Манька вглядывалась в тени, окружившие ее.
Сексом занимались уже везде: на столе, на полу, на кровати, бессовестно наслаивая на боль наслаждение оргазмом. И либидо проникало в плоть, придавая боли сладостное чувство необъяснимой муки, перекрывая понимание собственного я. Либидо расползалось по земле, отвоевывая одну часть земли за другой. Прорастали насмешливые, наполненные злобой и ненавистью голоса, которые, сливаясь, выдавливали ее на обезображенное диким хохотом плоскогорье, под каменные своды Ада, и камень снова плавится под нею, сползая в низины красной массой серы, огня и пепла. Они плясали на фоне скалы как отблески раскаленной земли. И снова пространство искажалось, пропуская ее к прошлому.

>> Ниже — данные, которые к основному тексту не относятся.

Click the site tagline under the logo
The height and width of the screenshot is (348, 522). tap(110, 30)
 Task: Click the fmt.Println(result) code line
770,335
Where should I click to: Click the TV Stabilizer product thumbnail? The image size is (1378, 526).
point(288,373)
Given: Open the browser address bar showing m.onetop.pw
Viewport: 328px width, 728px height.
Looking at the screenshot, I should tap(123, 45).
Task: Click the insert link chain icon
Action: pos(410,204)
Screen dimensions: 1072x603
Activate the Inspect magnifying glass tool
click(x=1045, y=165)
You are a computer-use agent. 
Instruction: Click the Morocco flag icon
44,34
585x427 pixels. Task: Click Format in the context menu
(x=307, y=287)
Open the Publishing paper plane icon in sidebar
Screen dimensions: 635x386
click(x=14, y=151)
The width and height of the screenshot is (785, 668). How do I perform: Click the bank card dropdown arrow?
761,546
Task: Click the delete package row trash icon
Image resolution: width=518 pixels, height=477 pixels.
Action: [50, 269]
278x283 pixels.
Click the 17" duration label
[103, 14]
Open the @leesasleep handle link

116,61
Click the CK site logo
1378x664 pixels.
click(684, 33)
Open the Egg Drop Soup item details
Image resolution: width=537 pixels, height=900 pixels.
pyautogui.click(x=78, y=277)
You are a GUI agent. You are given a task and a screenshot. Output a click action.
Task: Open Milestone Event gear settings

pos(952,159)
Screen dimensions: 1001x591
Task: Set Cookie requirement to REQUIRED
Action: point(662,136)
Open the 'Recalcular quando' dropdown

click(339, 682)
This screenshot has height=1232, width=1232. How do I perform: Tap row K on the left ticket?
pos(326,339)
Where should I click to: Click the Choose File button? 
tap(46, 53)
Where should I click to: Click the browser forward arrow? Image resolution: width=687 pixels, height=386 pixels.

Не ненавидеть, не жалеть, не пытаться вернуть! Не ненавидеть, не искать, не любить!
Бок заживал, обретая плоть. Местами просматривалось тело — там, где потухший огонь не искал выхода.
— Ты! Грязная мразь! Души себя сама, — прошептал злобный голос, и бледный человек протянул матери со стеклянными глазами резиновую удавку.
— Хоть завтра сделай это! — мягко попросила женщина, которую мать называла сватьей. Она выговаривала слова на распев.
Мать пнули под зад.
Следующий пинок достал ее в дых, там, где лежала Манька, давно не существующая на этом промежутке времени. Время было другое… Манька успела заметить собранные в углу чемоданы. Баба Яга перебирала вещи, откладывая в сторону одно за другим.
— Смотри, Мишутка, ну что за дрянь! — с презрением цедила она сквозь зубы. — Воровка…
— Ягуша, да пусть… Жалко, но наживем… — оправдывался отец.
— Михаил, ты с ума сошел? Мы не можем разбрасываться деньгами, у нас так много спланировано… Ты о ком думаешь? О ней? — Баба Яга ткнула в мать пальцем. — Она опозорила и тебя, и меня, и всех нас…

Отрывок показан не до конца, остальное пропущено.